*Exercise:* Look below for the line holding "Task: Expand the 帮助 (H) menu" and the line holding "Task: Select the ESP volt 3.31V indicator". Transcribe exactly those lines and all lines between them, nothing more.

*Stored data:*

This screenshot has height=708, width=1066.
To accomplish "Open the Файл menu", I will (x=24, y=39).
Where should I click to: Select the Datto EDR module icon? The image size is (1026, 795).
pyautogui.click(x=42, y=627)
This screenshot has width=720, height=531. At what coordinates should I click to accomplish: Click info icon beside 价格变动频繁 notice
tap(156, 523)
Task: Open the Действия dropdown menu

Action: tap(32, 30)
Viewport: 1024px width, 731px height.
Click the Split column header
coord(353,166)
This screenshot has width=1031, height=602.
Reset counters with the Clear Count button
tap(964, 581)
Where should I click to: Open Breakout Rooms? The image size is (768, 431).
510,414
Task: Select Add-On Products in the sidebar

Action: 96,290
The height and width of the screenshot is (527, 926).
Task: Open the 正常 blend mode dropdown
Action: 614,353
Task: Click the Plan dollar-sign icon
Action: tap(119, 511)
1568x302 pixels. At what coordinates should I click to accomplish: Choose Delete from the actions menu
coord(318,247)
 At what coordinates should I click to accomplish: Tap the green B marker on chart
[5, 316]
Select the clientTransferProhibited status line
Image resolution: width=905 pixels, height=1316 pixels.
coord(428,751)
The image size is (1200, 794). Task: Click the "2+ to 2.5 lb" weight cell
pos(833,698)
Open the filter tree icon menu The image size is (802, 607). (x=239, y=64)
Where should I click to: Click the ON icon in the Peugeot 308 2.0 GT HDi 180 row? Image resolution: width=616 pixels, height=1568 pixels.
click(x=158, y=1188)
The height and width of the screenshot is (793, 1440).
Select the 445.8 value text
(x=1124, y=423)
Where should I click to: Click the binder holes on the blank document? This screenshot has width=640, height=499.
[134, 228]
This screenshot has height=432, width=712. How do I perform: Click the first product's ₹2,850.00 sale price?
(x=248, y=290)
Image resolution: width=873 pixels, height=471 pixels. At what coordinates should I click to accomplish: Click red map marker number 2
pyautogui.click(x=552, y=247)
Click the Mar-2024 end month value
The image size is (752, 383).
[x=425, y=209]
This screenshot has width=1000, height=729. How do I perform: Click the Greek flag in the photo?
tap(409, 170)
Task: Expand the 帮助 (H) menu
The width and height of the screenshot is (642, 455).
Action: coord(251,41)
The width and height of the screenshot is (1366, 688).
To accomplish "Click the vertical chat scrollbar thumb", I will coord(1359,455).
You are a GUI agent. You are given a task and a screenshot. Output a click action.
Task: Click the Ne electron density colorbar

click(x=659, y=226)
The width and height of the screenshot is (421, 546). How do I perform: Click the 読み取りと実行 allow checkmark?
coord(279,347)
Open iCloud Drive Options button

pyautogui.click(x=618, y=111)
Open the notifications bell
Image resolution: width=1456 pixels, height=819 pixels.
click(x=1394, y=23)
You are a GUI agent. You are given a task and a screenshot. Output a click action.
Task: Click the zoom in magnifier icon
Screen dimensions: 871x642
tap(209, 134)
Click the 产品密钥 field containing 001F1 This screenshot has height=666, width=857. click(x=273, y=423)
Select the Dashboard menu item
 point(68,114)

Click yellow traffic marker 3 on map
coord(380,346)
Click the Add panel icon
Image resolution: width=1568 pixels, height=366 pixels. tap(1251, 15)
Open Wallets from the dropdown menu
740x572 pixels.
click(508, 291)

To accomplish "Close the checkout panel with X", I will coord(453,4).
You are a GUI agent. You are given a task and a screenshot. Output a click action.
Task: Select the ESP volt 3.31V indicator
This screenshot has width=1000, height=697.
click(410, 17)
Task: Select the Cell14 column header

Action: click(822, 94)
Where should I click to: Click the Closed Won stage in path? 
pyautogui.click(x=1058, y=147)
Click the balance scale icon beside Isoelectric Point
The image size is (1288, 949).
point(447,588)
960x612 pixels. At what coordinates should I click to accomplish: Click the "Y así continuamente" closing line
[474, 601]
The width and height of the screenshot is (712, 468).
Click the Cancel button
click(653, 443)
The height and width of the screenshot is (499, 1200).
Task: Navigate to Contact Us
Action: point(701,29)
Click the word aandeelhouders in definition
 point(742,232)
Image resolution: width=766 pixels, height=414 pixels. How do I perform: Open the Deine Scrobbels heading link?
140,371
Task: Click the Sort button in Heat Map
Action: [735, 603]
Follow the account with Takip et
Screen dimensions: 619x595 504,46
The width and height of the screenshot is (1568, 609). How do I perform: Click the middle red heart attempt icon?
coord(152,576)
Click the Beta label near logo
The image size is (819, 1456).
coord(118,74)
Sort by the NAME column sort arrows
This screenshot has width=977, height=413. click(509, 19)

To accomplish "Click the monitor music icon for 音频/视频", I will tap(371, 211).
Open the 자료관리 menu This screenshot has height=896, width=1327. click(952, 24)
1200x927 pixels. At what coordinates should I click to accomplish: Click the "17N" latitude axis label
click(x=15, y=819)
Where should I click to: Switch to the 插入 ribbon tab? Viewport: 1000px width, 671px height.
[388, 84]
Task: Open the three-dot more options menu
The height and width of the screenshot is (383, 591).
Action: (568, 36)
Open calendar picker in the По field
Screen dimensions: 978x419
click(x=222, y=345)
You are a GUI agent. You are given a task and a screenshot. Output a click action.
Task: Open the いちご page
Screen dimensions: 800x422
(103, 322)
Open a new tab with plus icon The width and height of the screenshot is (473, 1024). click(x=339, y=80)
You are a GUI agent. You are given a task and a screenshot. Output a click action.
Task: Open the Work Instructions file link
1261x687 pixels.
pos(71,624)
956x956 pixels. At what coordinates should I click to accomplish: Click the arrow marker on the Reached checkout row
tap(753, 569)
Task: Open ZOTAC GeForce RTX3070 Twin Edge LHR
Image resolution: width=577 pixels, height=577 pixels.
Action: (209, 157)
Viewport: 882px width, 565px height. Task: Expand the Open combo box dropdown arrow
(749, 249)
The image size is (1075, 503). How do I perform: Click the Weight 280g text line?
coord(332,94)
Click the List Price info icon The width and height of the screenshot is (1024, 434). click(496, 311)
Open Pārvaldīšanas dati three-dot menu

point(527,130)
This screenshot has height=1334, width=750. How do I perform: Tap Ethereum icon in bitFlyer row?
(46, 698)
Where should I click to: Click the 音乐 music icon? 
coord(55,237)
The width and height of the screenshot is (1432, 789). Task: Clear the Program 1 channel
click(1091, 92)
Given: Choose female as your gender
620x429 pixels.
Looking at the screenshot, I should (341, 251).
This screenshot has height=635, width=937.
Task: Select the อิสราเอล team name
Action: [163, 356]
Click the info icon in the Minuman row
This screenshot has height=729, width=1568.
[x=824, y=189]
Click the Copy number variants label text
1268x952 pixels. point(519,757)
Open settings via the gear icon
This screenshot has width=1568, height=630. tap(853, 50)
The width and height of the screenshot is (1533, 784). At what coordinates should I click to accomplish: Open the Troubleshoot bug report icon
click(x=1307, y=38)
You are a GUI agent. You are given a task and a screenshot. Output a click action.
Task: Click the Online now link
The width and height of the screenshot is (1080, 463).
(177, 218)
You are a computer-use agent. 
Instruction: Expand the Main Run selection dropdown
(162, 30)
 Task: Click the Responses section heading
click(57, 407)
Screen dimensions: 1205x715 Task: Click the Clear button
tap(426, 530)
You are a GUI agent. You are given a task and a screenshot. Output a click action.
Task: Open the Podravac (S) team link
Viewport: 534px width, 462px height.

*Answer to this exercise:*
Task: Expand the 帮助 (H) menu
The width and height of the screenshot is (642, 455).
Action: coord(251,41)
The width and height of the screenshot is (1366, 688).
To accomplish "Click the vertical chat scrollbar thumb", I will coord(1359,455).
You are a GUI agent. You are given a task and a screenshot. Output a click action.
Task: Click the Ne electron density colorbar

click(x=659, y=226)
The width and height of the screenshot is (421, 546). How do I perform: Click the 読み取りと実行 allow checkmark?
coord(279,347)
Open iCloud Drive Options button

pyautogui.click(x=618, y=111)
Open the notifications bell
Image resolution: width=1456 pixels, height=819 pixels.
click(x=1394, y=23)
You are a GUI agent. You are given a task and a screenshot. Output a click action.
Task: Click the zoom in magnifier icon
Screen dimensions: 871x642
tap(209, 134)
Click the 产品密钥 field containing 001F1 This screenshot has height=666, width=857. click(x=273, y=423)
Select the Dashboard menu item
 point(68,114)

Click yellow traffic marker 3 on map
coord(380,346)
Click the Add panel icon
Image resolution: width=1568 pixels, height=366 pixels. tap(1251, 15)
Open Wallets from the dropdown menu
740x572 pixels.
click(508, 291)

To accomplish "Close the checkout panel with X", I will coord(453,4).
You are a GUI agent. You are given a task and a screenshot. Output a click action.
Task: Select the ESP volt 3.31V indicator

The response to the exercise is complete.